My birthday is Monday. I'm not telling you this for an onslaught of birthday wishes, or for sympathy. I'm telling you this because it's my pathetic excuse for the gluttony that has already started today. Saturday. Not my birthday.

For some reason, I've declared that I'm taking today off from WW. I started my day tracking the homemade pancakes I made for my family for our weekend breakfast. Then I got to my in-laws house... Their house is a magical place filled with candy, donuts, and all the pop you could drink. I got there, and popped a few chocolates into my mouth. When my husband gave me the judger face he gives (I usually ask him to), I told him "screw you, it's my birthday weekend." Then we had (mass quantities of) Chipotle for lunch, washed down with a real sugar Coke. Then I accidentally had two powdered sugar donut holes for dessert. I justified this knowing that I will be going for a long run this afternoon, and I want the caffeine to stay up late... But we are also going to a casino this evening for some birthday fun... And casinos usually mean you're having a buffet for dinner. Moo.

So what is it about my "birthday weekend" that makes me feel like I have an excuse to eat the equivalent of a month's worth of garbage food? Is it the sadness over my early 30's being behind me, and embarking upon my mid-30's? Do I feel entitled to an extra 100 WW Points Plus as a birthday gift? The new pants I bought the other day don't leave much room for the extra birthday calories - it's not like birthday calories don't count.

Basically, I'm ratting myself out to you all for a few reasons.
1: Maybe I can exhibit self control at the buffet later. I don't need to get 'my money's worth' of desserts. No reason I need 3 plates worth of food...

2: I'm letting y'all know that it's ok to be human and fail at weight watching every now and again. You just need to start again tomorrow. There's no reason to eat like this every day. My pants will still fit next week so long as this kind of piggery doesn't happen on a regular basis.

3: By me writing this all out, I can really see what I'm doing and ask myself why I'm eating a ton of shit food.. is it worth it? Does it make me happy to eat it, even though I know I'll be furious with myself later? Chances are, no, I won't be happy eating more than one dessert tonight.
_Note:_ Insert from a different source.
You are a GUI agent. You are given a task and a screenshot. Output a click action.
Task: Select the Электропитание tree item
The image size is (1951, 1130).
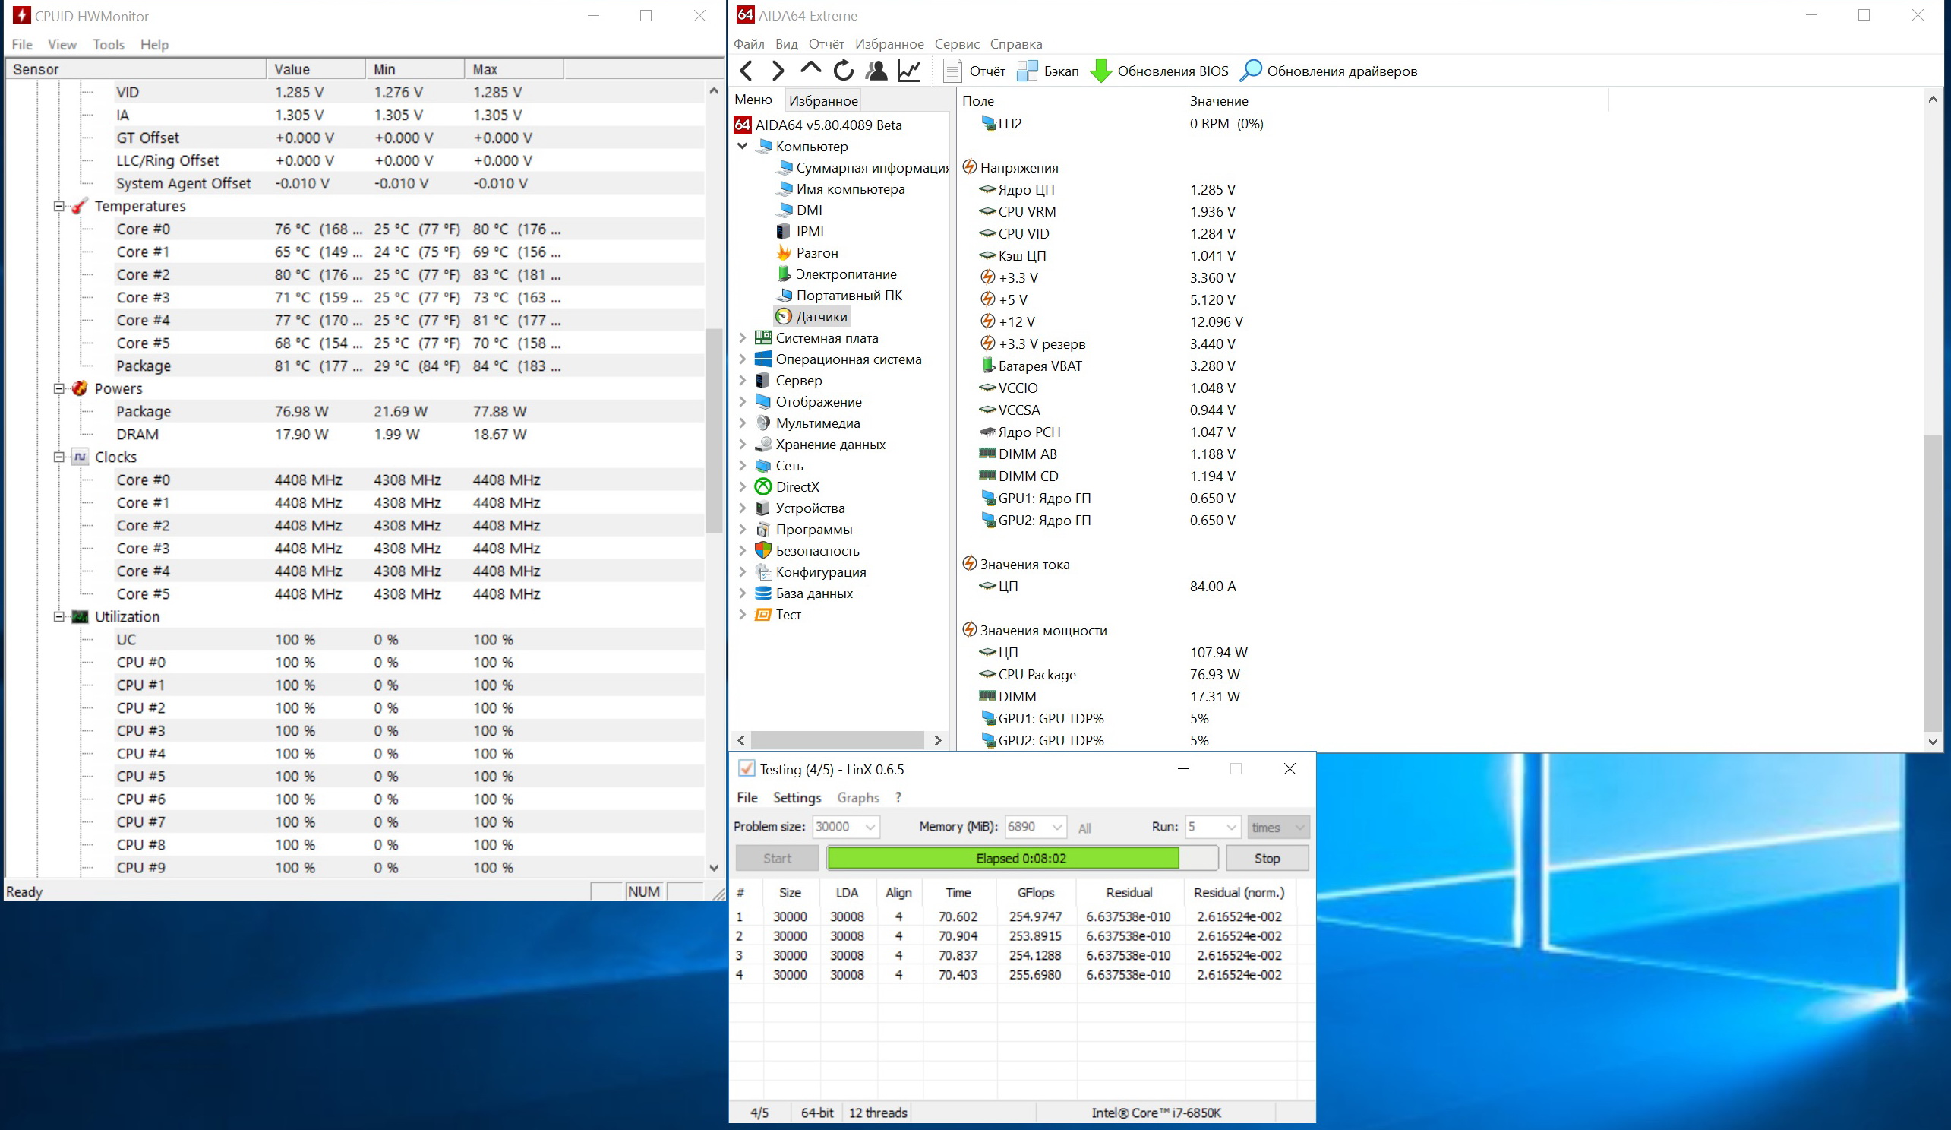846,274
I've now armed myself with a little bit of logic that will hopefully fight off the urge to get that buffet refill. My cousin is meeting us later and joked that I should blog about surviving the buffet, to which I replied "there will be no survivors." Maybe now I can prove myself wrong. If not... Well.. Happy birthday, Mar... Here's five pounds to lose. I'd rather give myself the satisfaction of comfortable fitting pants, thank you.

1 comment:

  1. I like the mentality. Will power is a limited resource, and giving it a scheduled rest is often the best way to stay committed. Keep it up.